(Source excerpt)
● ● ● ● ● ● ●
How to ride the next real estate wave -- Page 2
By Jay
MacDonald Bankrate.com
Other factors that can help you assess the growth
potential of a neighborhood include crime statistics and trends;
schools and school scores; public facilities (police, fire, mass
transit); restaurants, shopping and services; and proximity to existing
or planned commercial or industrial development.
Also keep your eye out for what Miller calls markers.
"One time I was driving by and saw a bridge that
was going to be replaced. I wondered, 'Why does this bridge need
replacing?' The answer was that they expected traffic to triple
in the next 10 years. My next question was, 'If this traffic is
going to triple, where are these people going to live?'"
In general, real estate watchers say that these signs
indicate that a community is on the rise:
1. Multiple offers are made on homes for sale.
2. Rental properties are drying up.
3. Homeowners are remodeling, indicating they are investing in
the neighborhood.
4. Homeowners are trading up to better homes within the neighborhood.
5. Buyers from other communities are increasing.
6. There are more "Sold" and "Sales Pending"
signs.
7. Improvements are being made to sidewalks, streets and parks.
Be wary, however, of reading too much into the more
obvious signs of a neighborhood in transition.
A large number of "Sold" or "Sale Pending"
● ● ● ● ● ● ●
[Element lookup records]

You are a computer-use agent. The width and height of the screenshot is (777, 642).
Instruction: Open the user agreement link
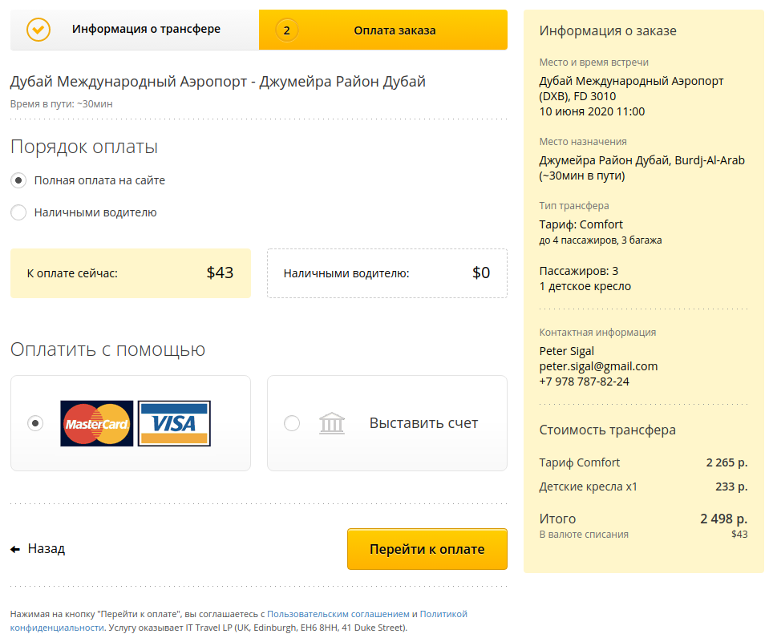click(x=338, y=614)
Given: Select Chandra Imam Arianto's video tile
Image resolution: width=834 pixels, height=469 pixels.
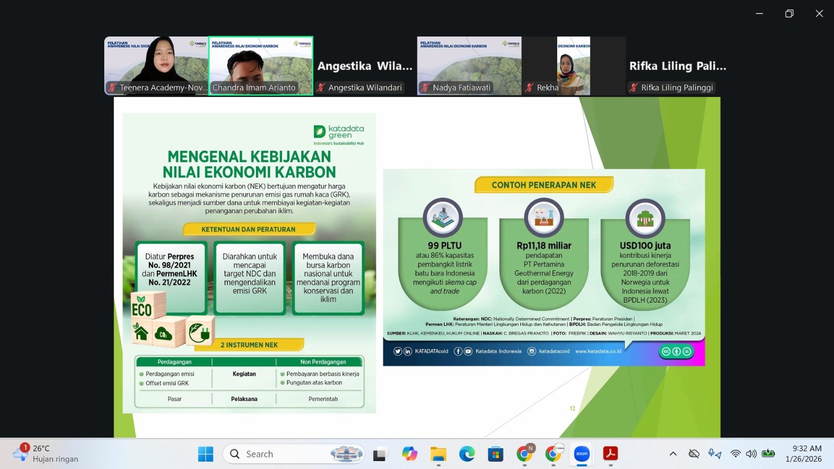Looking at the screenshot, I should click(261, 65).
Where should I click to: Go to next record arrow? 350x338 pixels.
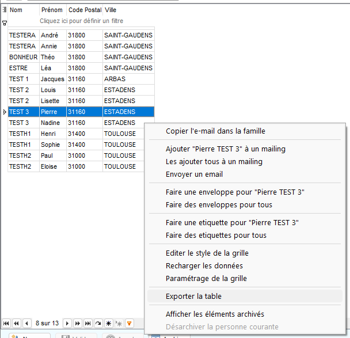pos(67,323)
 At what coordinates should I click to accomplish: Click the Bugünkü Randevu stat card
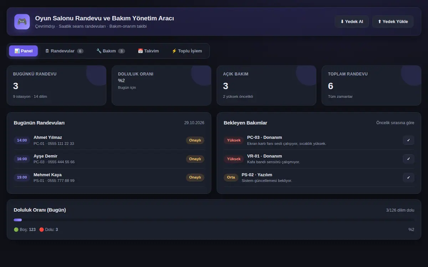click(56, 85)
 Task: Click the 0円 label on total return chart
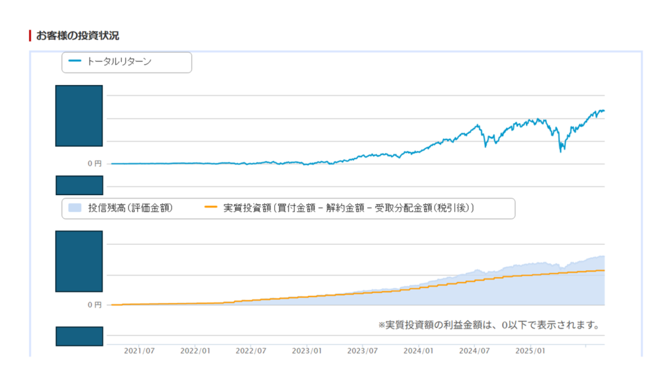[x=95, y=164]
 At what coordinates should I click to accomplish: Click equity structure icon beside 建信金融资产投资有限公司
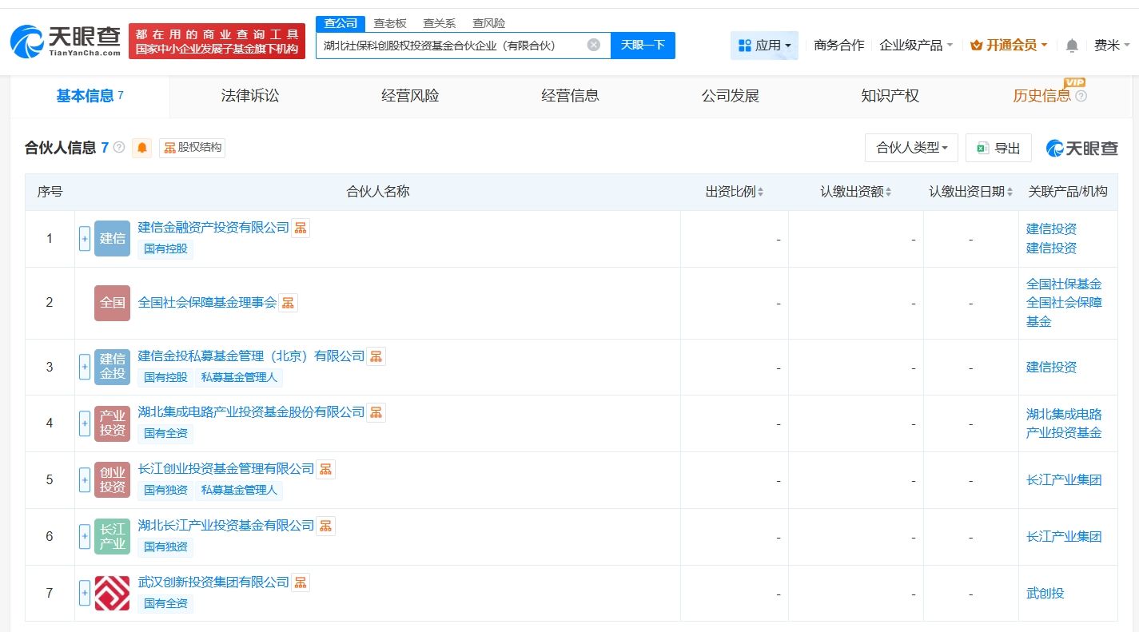click(x=300, y=228)
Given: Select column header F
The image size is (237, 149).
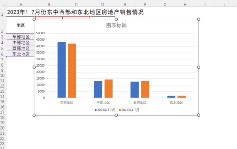Looking at the screenshot, I should (145, 4).
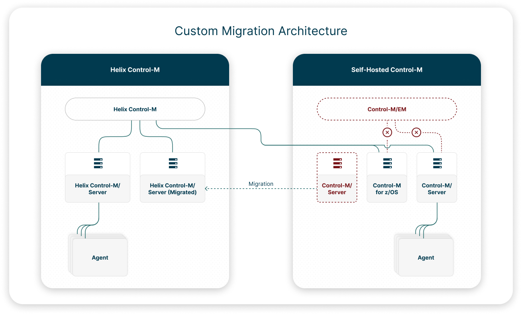Click the red dashed Control-M/Server label
522x315 pixels.
point(337,189)
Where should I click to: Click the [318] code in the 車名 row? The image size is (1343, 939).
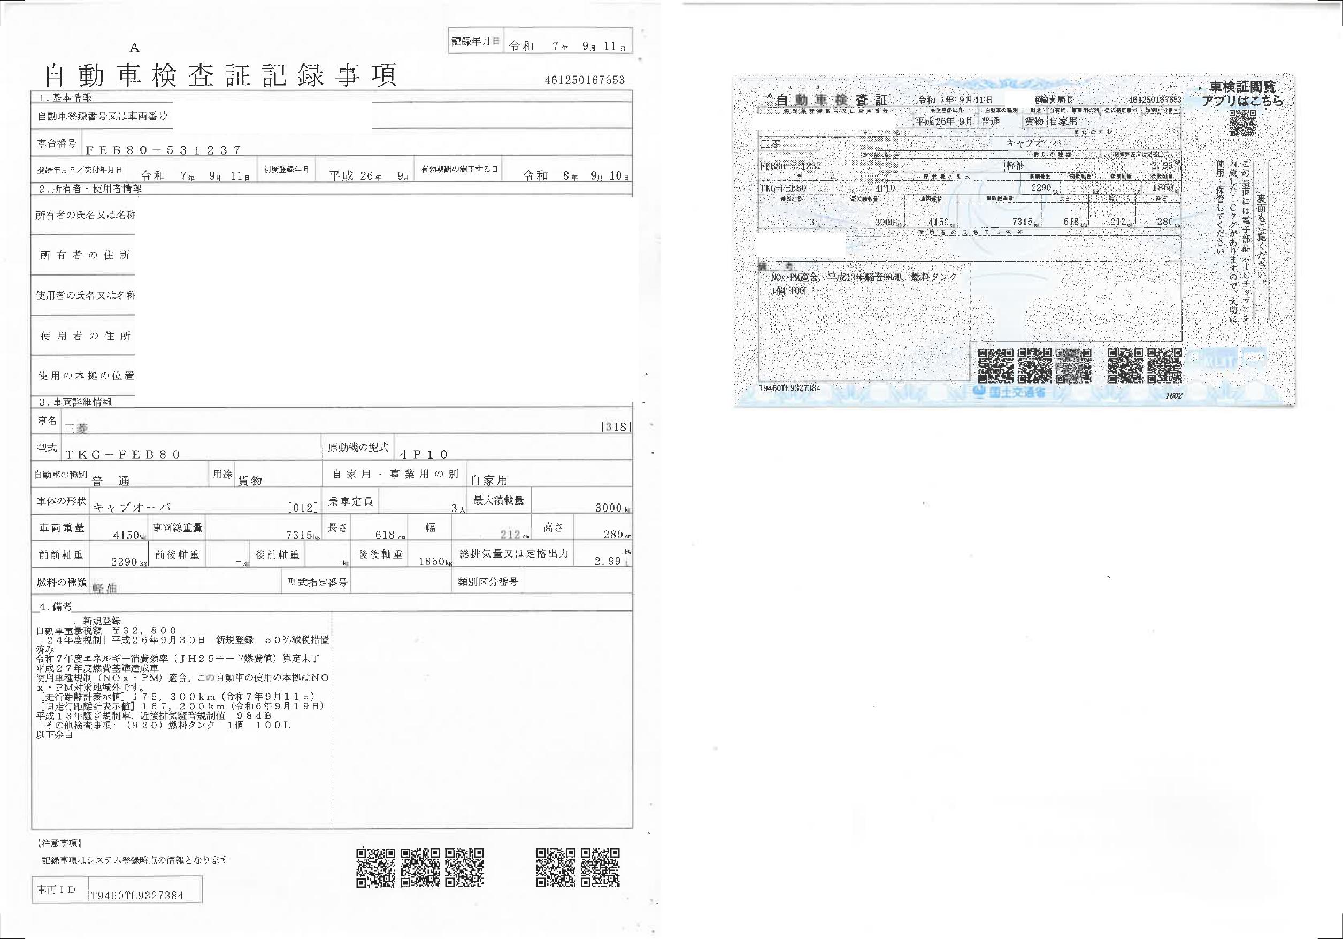[615, 426]
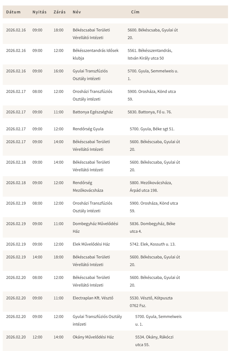Click the Zárás column header
This screenshot has width=231, height=351.
[x=60, y=12]
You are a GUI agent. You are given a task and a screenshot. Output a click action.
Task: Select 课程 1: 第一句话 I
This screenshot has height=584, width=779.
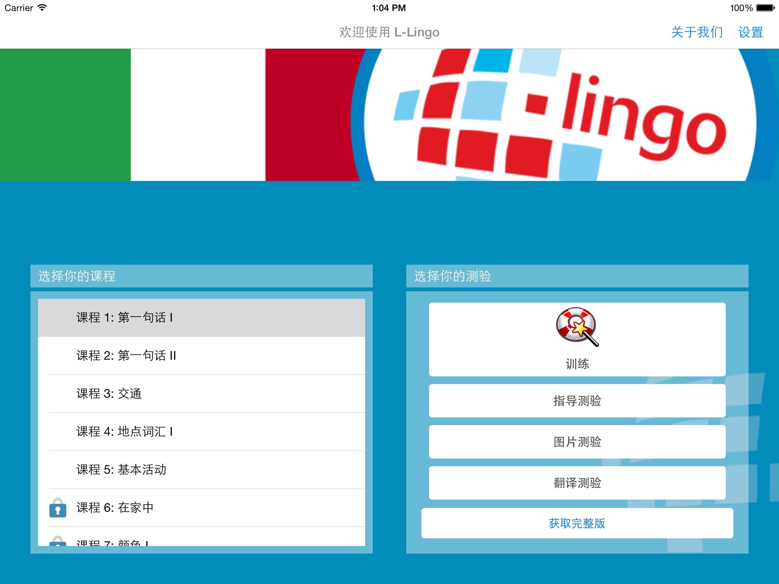pyautogui.click(x=202, y=318)
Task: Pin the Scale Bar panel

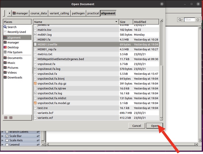Action: pos(38,136)
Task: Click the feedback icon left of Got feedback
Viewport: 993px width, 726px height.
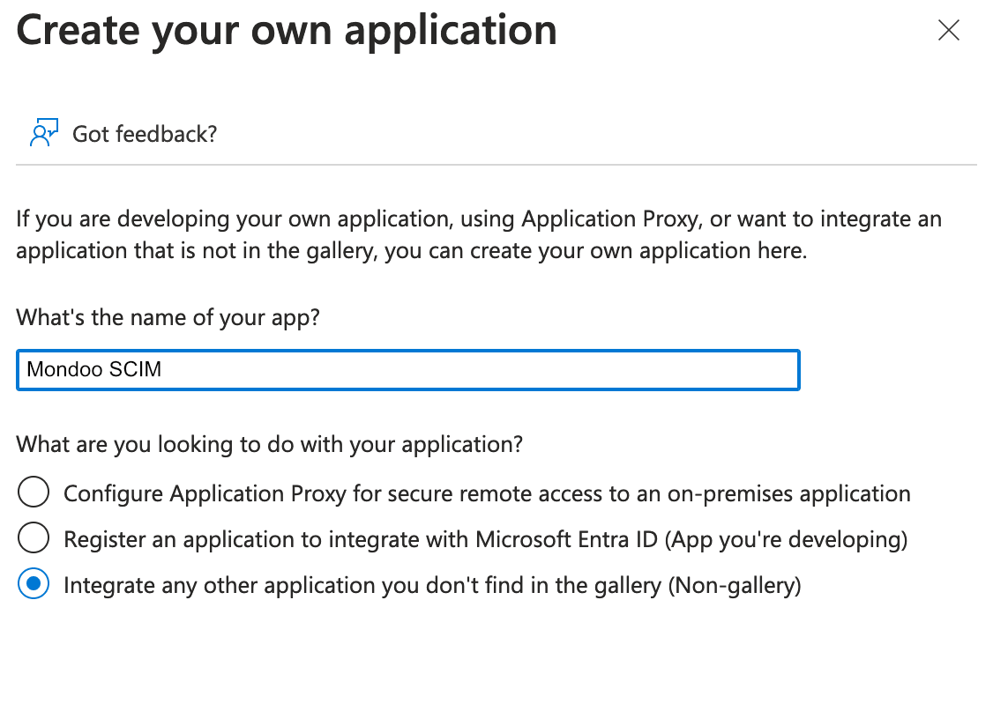Action: tap(43, 133)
● ● ● ● ● ● ●
(Exercise instructions)
1) Repeat the passage of the real estate article from "Also keep your" to "are drying up.".
2) According to the real estate article, why is homeowners remodeling a sign that a community is on the rise?
3) Resume the real estate article where it stops.

(Exercise results)
1)
Also keep your eye out for what Miller calls markers.
"One time I was driving by and saw a bridge that
was going to be replaced. I wondered, 'Why does this bridge need
replacing?' The answer was that they expected traffic to triple
in the next 10 years. My next question was, 'If this traffic is
going to triple, where are these people going to live?'"
In general, real estate watchers say that these signs
indicate that a community is on the rise:
1. Multiple offers are made on homes for sale.
2. Rental properties are drying up.

2) Remodeling shows that homeowners are investing in the neighborhood.

3)
signs might indicate a good opportunity or that you just missed
the wave. On the other hand, lots of "For Sale" signs
could indicate a good investment opportunity or indicate a community
that's on the way down.
"The signs of rising property interest in one
community may not be the same as the signs in another community.
The reason for that is that all real estate is localized,"
says Miller. "People need to really become experts in their
local community. I can easily find you homes that are run down,
but that doesn't mean that they are good purchase candidates. They
might be awful."
Even real estate appreciation figures (available from
your local Board of Realtors) might not tell the whole story.
"When you hear that real estate around the country
has risen by 5 or 7 percent, you have to realize that not all houses
have risen by 5 or 7 percent," says Miller. "As a buyer,
you don't really care about the averages because you're not buying
all homes; you're only buying one. So it becomes very important
to you to really understand the dynamics of your local community."
Grab a block grant
The investment stakes tend to rise in so-called "blighted"
neighborhoods. That's why most communities have access to government
subsidies, which they distribute to qualified buyers in the form
of community development block grants (CDBGs) as an incentive to
improve or replace low- and moderate-income housing.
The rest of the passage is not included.